• **TASK BRIEF**
Examine each line of the data. Copy the line if it includes the word "will".

[[ DATASET RECORDS open ]]

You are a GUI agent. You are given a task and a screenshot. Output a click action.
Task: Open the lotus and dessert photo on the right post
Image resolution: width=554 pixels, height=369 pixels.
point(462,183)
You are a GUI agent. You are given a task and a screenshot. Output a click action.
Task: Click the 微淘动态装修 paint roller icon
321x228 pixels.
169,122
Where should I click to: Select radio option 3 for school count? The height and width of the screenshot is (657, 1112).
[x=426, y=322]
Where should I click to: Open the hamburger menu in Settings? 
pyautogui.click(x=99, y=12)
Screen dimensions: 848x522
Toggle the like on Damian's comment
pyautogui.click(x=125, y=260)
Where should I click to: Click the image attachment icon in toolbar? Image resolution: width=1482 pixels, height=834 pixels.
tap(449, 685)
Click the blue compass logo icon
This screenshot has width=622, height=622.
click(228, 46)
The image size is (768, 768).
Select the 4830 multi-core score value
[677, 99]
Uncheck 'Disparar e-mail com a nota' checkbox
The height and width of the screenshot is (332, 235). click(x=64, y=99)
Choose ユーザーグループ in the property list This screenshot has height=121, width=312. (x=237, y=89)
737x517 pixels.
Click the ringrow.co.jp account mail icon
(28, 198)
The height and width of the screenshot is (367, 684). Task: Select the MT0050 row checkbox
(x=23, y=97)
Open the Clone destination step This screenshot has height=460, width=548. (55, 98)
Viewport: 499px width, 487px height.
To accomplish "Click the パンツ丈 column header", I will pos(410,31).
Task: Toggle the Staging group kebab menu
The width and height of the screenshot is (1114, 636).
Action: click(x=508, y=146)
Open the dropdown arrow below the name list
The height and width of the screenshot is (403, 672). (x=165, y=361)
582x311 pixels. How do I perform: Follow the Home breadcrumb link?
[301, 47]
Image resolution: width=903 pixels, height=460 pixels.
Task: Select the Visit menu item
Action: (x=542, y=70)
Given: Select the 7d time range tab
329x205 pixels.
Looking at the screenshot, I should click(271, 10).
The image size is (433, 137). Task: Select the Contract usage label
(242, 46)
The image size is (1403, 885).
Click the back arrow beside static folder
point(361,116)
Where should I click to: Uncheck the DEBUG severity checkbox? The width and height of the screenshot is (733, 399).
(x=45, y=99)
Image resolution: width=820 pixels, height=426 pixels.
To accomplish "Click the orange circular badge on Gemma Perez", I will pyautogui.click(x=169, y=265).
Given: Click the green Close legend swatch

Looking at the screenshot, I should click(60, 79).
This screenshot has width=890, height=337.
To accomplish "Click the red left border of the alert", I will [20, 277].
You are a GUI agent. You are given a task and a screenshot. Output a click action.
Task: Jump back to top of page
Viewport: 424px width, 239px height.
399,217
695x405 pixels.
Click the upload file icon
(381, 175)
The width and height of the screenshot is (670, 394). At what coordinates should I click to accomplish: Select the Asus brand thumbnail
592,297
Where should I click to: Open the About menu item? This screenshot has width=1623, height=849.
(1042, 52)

[[ DATASET RECORDS closed ]]

• **SOLUTION FOR THIS EXERCISE**
To accomplish "Click the パンツ丈 column header", I will pos(410,31).
To accomplish "Click the orange circular badge on Gemma Perez", I will pyautogui.click(x=169, y=265).
To accomplish "Click the red left border of the alert", I will [20, 277].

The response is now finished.